Spelling and grammar count on a job application as much as they do on a resume. Do not type your information directly into a job site's application. Create the document in Microsoft Word or another program that has spell check, so you can check for errors. Once you are sure the spelling and grammar are correct, you can do a simple cut and paste and place the information into the job application.

Use Keywords

Review the job ad for keywords and then use those keywords in your application. For instance, if you see an ad on a job board for a learning center director, and the description states that the candidate will be "planning and developing programs for students and staff," make sure you use keywords like "planning programs" in the application. A job application is another chance to sell your skills, so make sure you list the qualifications that relate to the job for which you are applying.

Convey a Positive Attitude

Insert phrases that show hiring managers and recruiters you are a positive, can-do person. State things like, "I can add value to your organization" or, "based on my education and experience, I can help to solve your company's problems." Make sure your job application shows you would be an outstanding asset to an organization, because you are a motivated, positive person.

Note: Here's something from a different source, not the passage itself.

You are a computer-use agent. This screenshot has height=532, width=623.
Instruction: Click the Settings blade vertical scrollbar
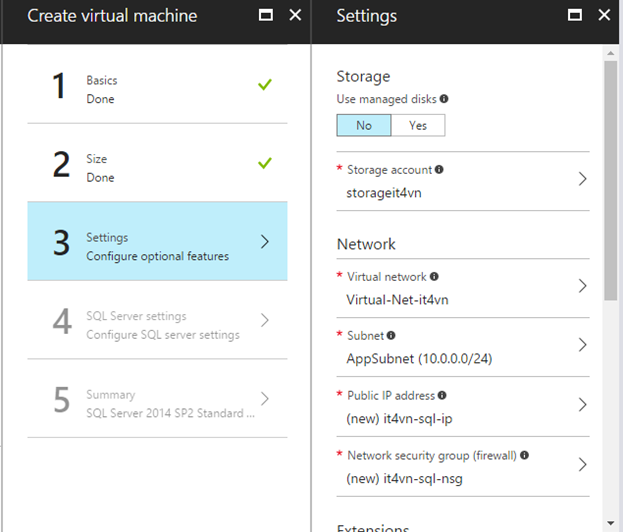(x=611, y=180)
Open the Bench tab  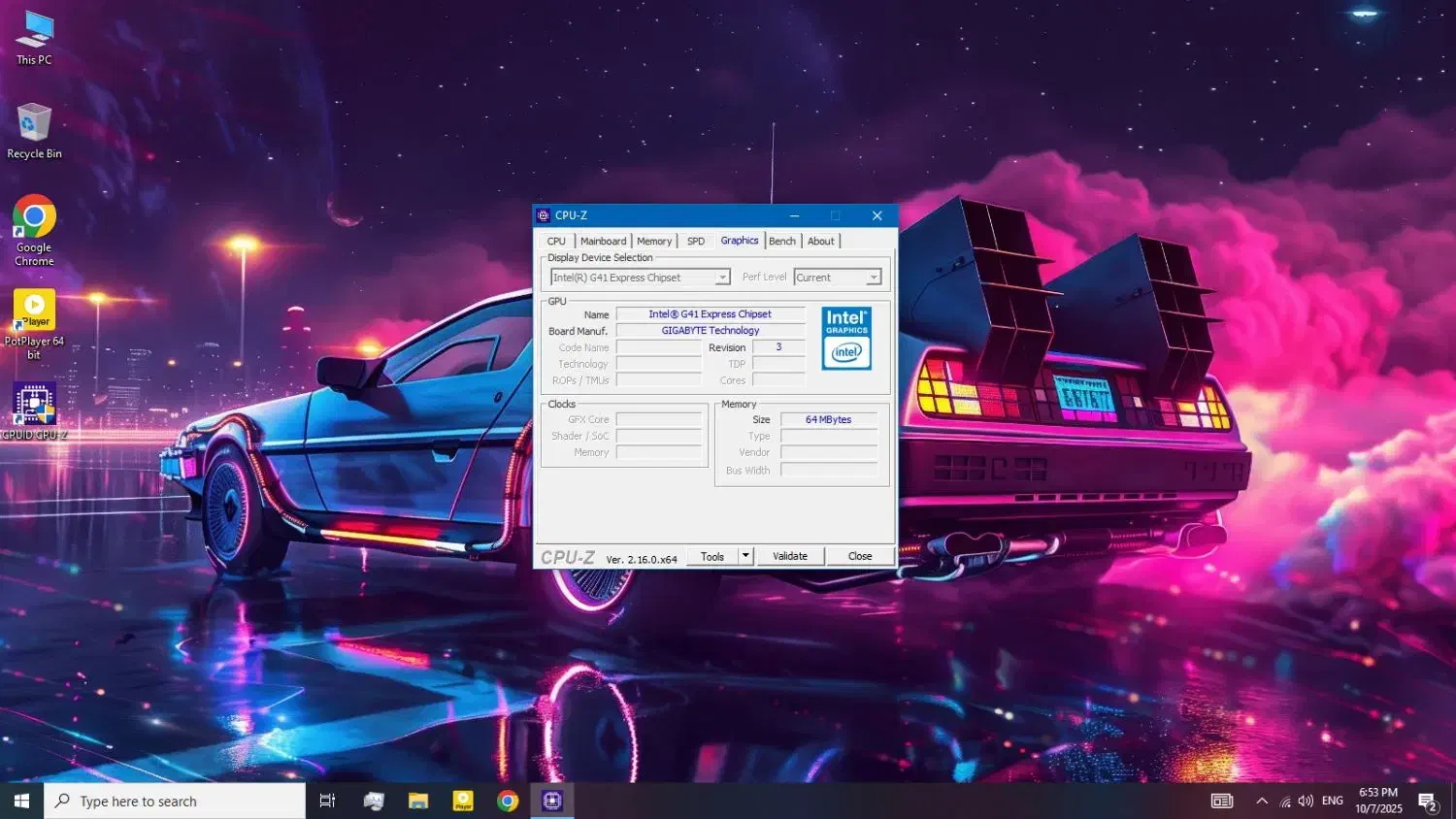[782, 242]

List Experience and Education Chronologically

In the spaces provided for Work Experience and Education, start with your most recent job and your most recent educational institution and move backward. Answer all questions fully with accurate dates, names, addresses and other pertinent information.

Other Skills

Some job applications ask you to list other skills and certifications that you have that will help you do the job. List these chronologically as well. If you have a Microsoft or A+ Certification, or if you are proficient at Adobe Creative Suite, list that information in the "Other Skills" section of the job application.


Make sure your job application includes three solid professional references, such as former professors or colleagues. Use professional email addresses as opposed to personal email addresses wherever you can.